[SERVER-23622] Inconsistent throughput during insert workload Created: 08/Apr/16  Updated: 21/Dec/16  Resolved: 10/Nov/16

Status: Closed
Project: Core Server
Component/s: WiredTiger
Affects Version/s: None
Fix Version/s: None

Type: Bug Priority: Major - P3
Reporter: Bruce Lucas (Inactive) Assignee: Susan LoVerso
Resolution: Done Votes: 1
Labels: None
Remaining Estimate: Not Specified
Time Spent: Not Specified
Original Estimate: Not Specified

Attachments: File 23622.0901.tar.gz     File 23622.20.tar.gz     File 23622.nolog.tar.gz     File 23622.results.tar.gz     File 2816.20.tar.gz     File aggressive.43min.tar.gz     PNG File cs29611.png     File diagnostic.data.tar     File exp.tar.gz     PNG File lagging.png     File patch-diagnostic.data.tar     PNG File patch.png     PNG File run-branch.png     PNG File run8-zoom.png     File run8.tar.gz     PNG File stalls.png    
Issue Links:
Duplicate
is duplicated by SERVER-18081 Tailing the oplog requires paging in ... Closed
Related
is related to SERVER-18081 Tailing the oplog requires paging in ... Closed
is related to SERVER-22831 Low query rate with heavy cache press... Closed
is related to SERVER-26988 Secondary delay causes large drop in ... Closed
Backwards Compatibility: Fully Compatible
Operating System: ALL
Participants:

 Description   

With a heavy insert load and a secondary that is delayed the cache on the primary fills to 100% and operation rates drop.
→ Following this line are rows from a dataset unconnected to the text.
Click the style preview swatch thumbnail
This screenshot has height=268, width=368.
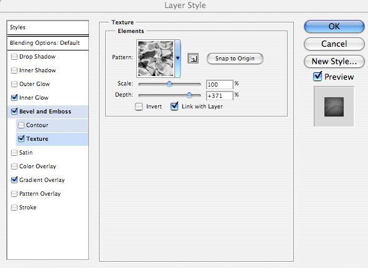click(334, 107)
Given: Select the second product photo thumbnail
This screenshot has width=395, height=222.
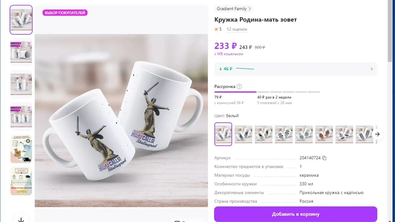Looking at the screenshot, I should point(21,52).
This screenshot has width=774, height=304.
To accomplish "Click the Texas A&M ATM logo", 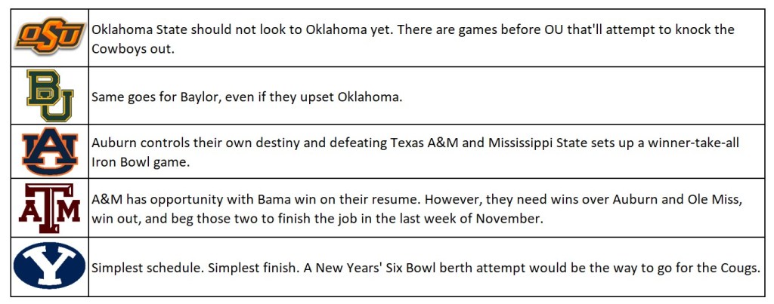I will point(50,208).
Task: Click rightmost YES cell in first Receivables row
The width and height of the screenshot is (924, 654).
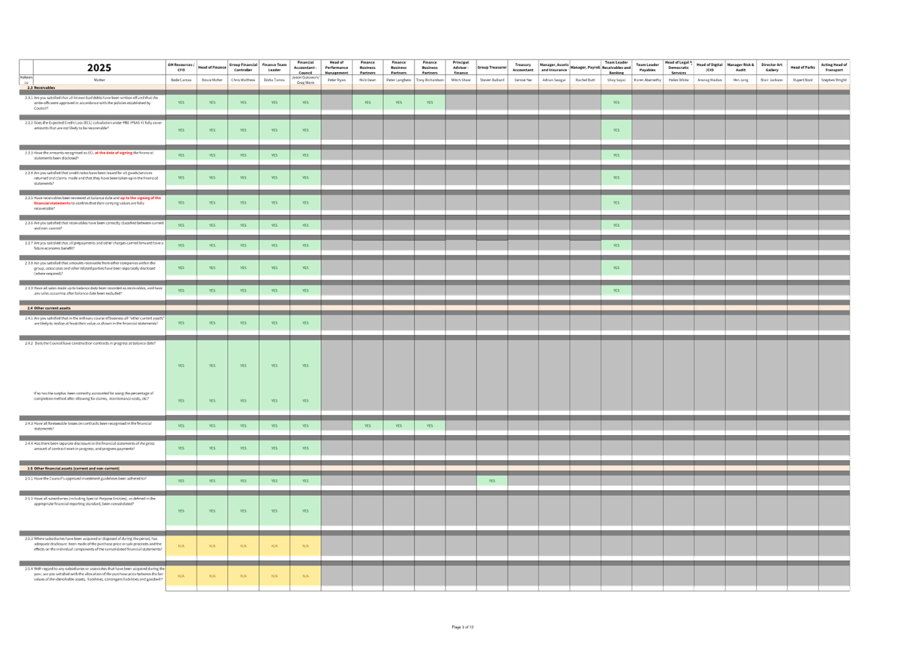Action: pos(616,102)
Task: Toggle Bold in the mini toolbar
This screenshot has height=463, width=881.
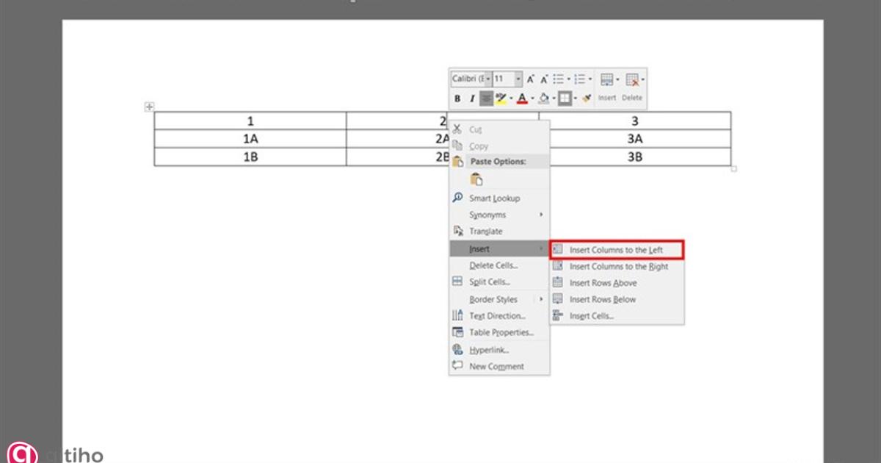Action: tap(457, 98)
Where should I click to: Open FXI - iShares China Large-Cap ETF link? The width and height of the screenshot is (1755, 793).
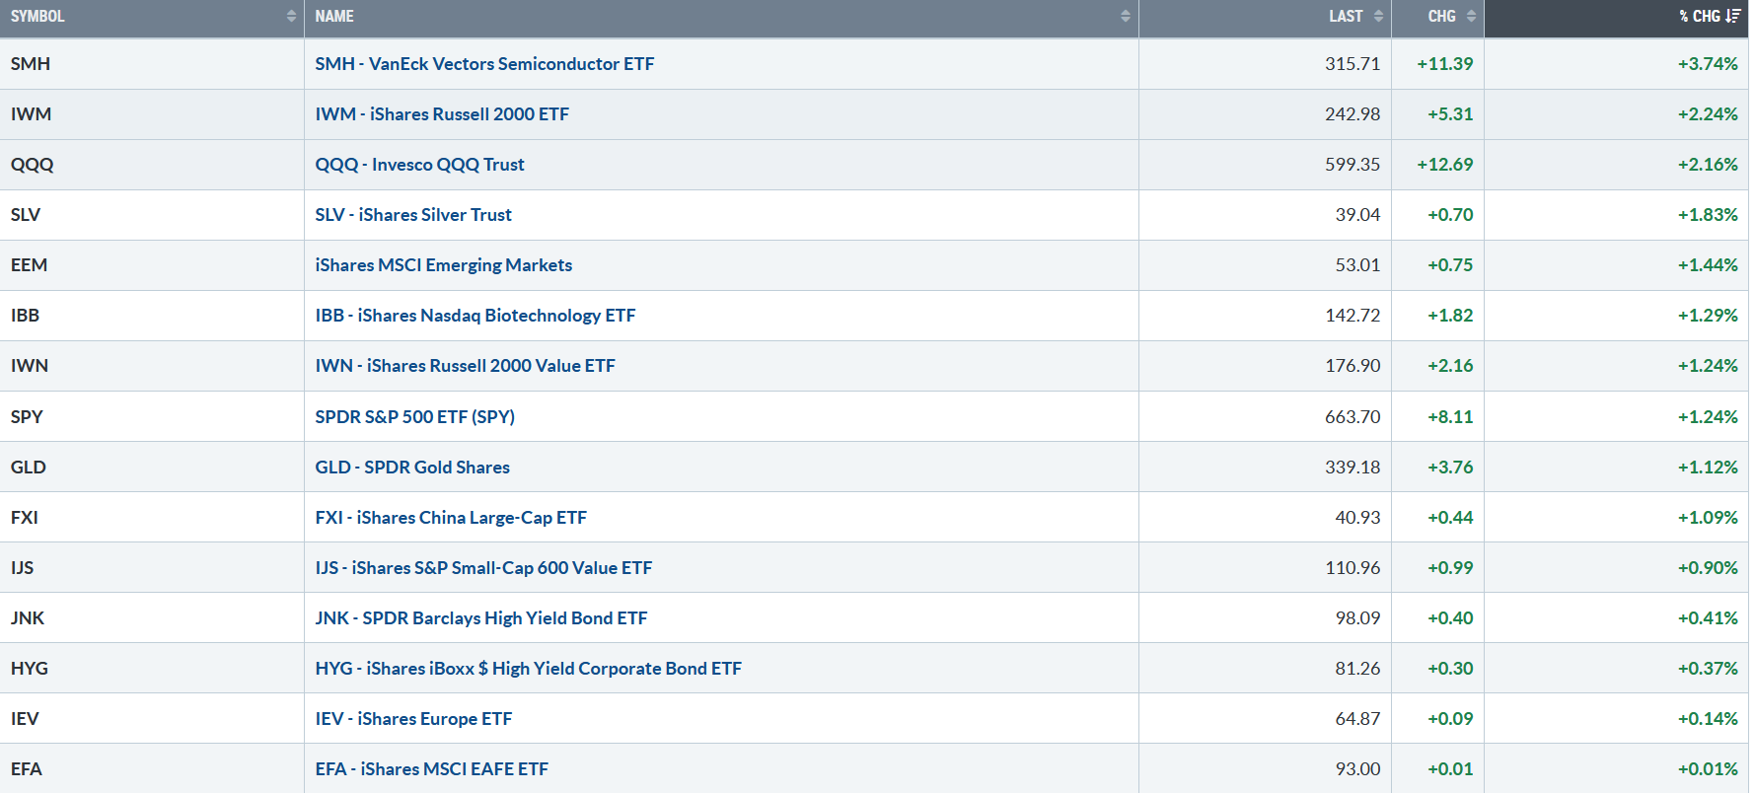(451, 518)
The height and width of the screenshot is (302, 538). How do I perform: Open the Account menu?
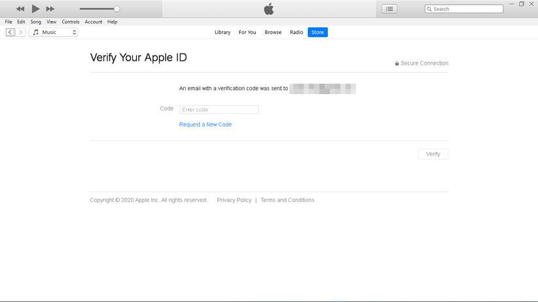pos(94,22)
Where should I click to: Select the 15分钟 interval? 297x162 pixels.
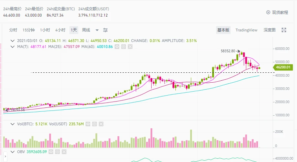[29, 30]
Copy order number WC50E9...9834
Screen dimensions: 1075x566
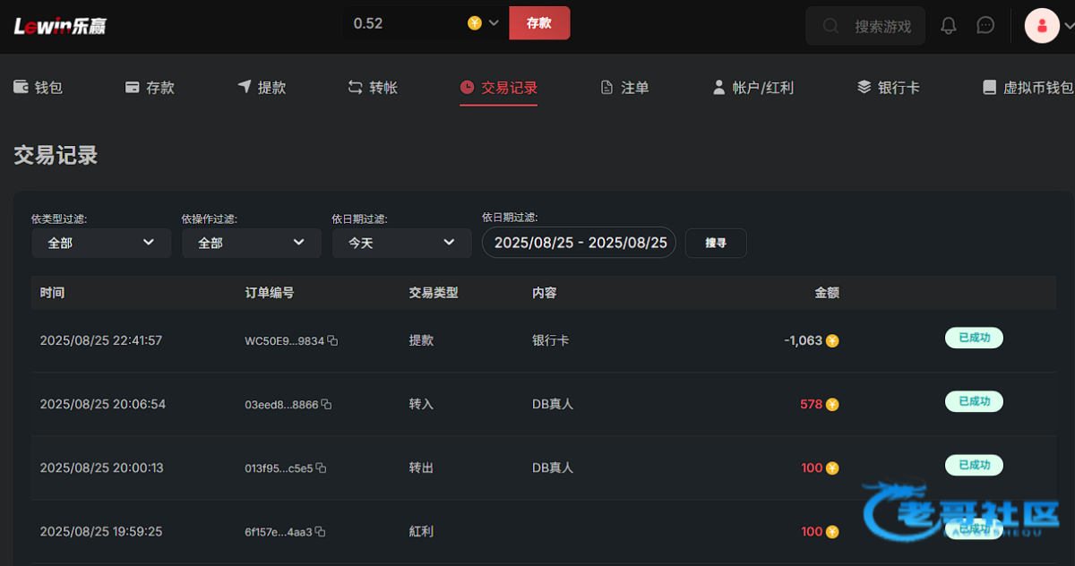(332, 341)
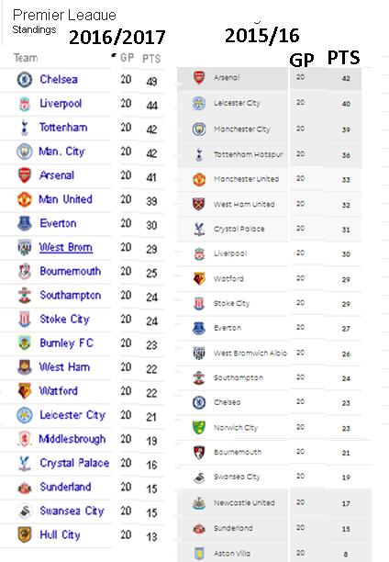This screenshot has width=389, height=562.
Task: Click the Arsenal crest in the 2015/16 table
Action: coord(199,77)
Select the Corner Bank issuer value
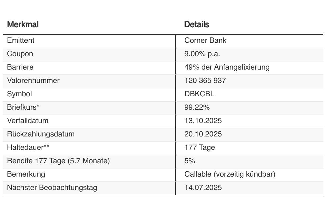Screen dimensions: 326x198 (x=205, y=40)
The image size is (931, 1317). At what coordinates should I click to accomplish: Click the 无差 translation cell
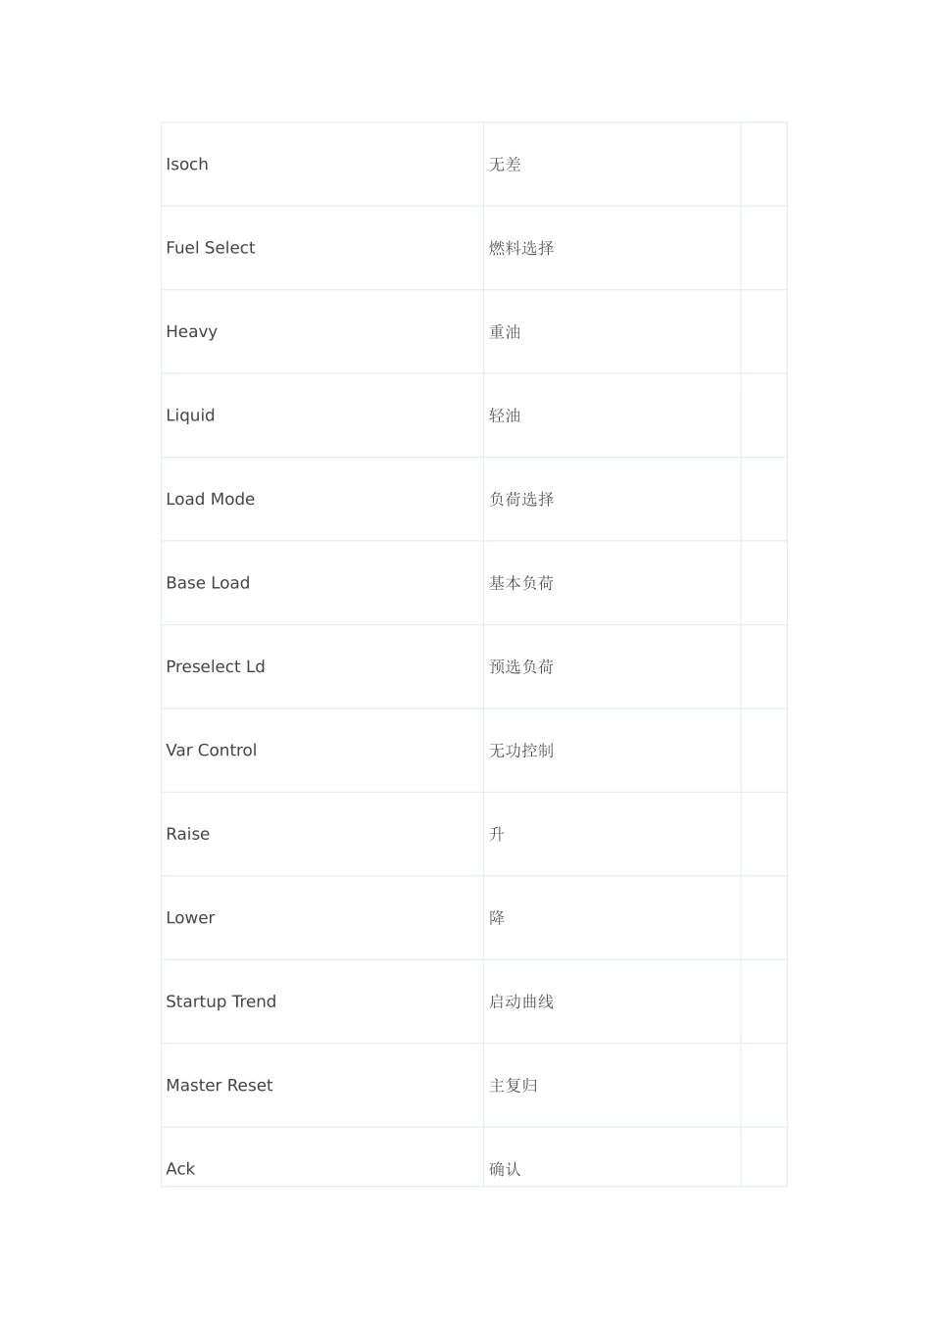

Here's a run showing behavior on the primary with the secondary delayed due to lag, but a similar effect is seen if the secondary is intentionally delayed using slaveDelay.

  • from D-E the cache is 95% full and insert rate drops considerably, possibly due to application threads doing evictions?
  • F-G and H-I seem to be seem to be related to checkpoints, possibly also in combination with the full cache?
  • the rate of pages walked for eviction is generally very high, about 6k times the rate of pages actually evicted, suggesting that the issue is difficulty finding pages to evict to keep the cache at target levels

The high rate of pages walked for eviction suggests a connection to SERVER-22831, which also showed that symptom in connection with a full cache; however the above run was on 3.2.5-rc1 where SERVER-22831 was fixed, so it seems there is a different issue here.

The above test involved

  • 3.2.5-rc1
  • 2-node replica set
  • 25 GB cache
  • 100 GB oplog
  • 5 threads inserting 800 byte documents into 5 separate collections

for t in $(seq 5); do
    mongo --eval "
        x = ''
        for (var i=0; i<800; i++)
            x += 'x'
        docs = []
        for (var i=0; i<1000; i++)
            docs.push({x:x})
        ops = [{
            op: 'insert',
            ns: 'test.c' + '$t',
            doc: docs,
        }]
        res = benchRun({
            ops: ops,
            seconds: 10000,
            parallel: 1
        })
    " &
done
 
wait



 Comments   
Comment by Michael Cahill (Inactive) [ 10/Nov/16 ]

Closing this issue because it ended up focusing on standalone performance. Opened SERVER-26988 to track the original reported issue of cache pressure caused by a delayed secondary.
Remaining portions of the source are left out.